FirstRand has posted a $2.6 billion profit for the year ended 30 June 2025, marking a 10 per cent rise on the previous year. The banking group’s performance was fuelled by stronger revenue streams across retail, commercial, and investment banking, alongside improved treasury earnings.

The bank reported headline earnings of about R45.1 billion, supported by solid growth in deposits, which rose to R2.18 trillion, and loans, which climbed to R1.75 trillion. Demand for vehicle and commercial finance provided a boost, while divisions such as First National Bank and Rand Merchant Bank played a decisive role in driving momentum.
WesBank, FirstRand’s vehicle finance arm, recorded one of its strongest performances in years, with double-digit growth reflecting both higher sales volumes and tighter credit oversight. Group Treasury also enjoyed a surge in returns, aided by more favourable currency movements and interest rate conditions.

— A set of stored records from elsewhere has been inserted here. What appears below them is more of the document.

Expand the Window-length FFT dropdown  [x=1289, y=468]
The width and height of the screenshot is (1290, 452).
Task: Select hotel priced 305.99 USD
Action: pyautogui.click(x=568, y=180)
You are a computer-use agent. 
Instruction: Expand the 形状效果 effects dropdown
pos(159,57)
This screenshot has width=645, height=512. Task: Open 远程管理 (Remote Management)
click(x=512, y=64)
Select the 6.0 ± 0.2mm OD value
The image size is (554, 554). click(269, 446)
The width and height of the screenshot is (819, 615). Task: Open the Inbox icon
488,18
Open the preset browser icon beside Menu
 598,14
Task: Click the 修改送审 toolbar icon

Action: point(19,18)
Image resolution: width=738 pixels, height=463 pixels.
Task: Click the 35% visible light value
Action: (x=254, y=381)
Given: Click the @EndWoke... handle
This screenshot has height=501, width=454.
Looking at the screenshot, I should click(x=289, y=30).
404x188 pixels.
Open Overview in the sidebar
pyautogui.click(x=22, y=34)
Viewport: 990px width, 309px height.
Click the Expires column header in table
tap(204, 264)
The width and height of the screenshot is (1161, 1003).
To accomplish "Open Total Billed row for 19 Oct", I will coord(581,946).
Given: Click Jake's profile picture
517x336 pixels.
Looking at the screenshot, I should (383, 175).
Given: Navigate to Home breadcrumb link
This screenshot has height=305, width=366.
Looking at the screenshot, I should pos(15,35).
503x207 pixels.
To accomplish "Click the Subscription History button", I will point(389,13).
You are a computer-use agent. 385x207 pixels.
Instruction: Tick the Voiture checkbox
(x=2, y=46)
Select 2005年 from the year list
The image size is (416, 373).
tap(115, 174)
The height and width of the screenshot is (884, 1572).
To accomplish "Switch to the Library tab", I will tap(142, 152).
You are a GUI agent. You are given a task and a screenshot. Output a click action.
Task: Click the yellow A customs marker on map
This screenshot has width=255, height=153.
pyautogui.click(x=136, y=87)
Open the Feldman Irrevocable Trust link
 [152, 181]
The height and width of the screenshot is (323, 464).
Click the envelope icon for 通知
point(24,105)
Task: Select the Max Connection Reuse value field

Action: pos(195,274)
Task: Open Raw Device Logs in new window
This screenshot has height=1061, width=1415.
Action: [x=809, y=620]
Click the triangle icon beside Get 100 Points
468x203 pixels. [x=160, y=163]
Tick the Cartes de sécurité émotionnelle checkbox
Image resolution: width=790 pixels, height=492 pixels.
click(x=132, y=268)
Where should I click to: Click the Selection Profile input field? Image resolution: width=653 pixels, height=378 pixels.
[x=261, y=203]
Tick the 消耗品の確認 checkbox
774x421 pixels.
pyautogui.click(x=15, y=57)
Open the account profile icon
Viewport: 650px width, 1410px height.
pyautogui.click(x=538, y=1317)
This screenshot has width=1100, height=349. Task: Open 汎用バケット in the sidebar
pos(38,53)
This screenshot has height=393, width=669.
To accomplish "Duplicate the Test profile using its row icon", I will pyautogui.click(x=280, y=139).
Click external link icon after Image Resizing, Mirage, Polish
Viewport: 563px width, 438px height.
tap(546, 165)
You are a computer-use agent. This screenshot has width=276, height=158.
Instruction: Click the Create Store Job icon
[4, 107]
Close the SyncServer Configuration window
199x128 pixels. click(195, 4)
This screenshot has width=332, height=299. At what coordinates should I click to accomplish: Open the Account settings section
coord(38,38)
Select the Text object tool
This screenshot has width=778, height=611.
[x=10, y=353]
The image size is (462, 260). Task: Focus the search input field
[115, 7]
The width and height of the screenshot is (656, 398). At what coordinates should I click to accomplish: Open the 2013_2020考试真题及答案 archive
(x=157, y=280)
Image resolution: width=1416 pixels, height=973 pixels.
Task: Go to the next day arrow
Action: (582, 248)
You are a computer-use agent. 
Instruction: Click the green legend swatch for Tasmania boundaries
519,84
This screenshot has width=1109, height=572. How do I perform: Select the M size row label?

Yet the results were not without challenges. The group booked significant provisions linked to regulatory scrutiny in the UK motor-finance market. Even with that charge, FirstRand still managed to deliver record profits, underscoring the resilience of its diversified structure and prudent risk management.
Mary Vilakazi, who became the first woman to lead FirstRand as Group Chief Executive in 2024, described the results as a clear endorsement of the bank’s strategy. She emphasised that net interest income is expected to continue growing in the mid to high single digits over the next financial year, with earnings projected to expand steadily and return on equity expected to push toward the upper end of its target range.
Beyond the headline numbers, analysts point to FirstRand’s ability to absorb regulatory pressures abroad while still expanding its core franchises at home. The bank’s measured approach to growth across Africa, favouring selective entry into key markets rather than blanket expansion, has also been seen as a stabilising factor in uncertain times.

For South Africa’s financial sector, FirstRand’s performance sets a tone. It signals that even in a subdued economic environment, well-capitalised and diversified banks can deliver strong results, manage cross-border risks, and position themselves for sustained growth.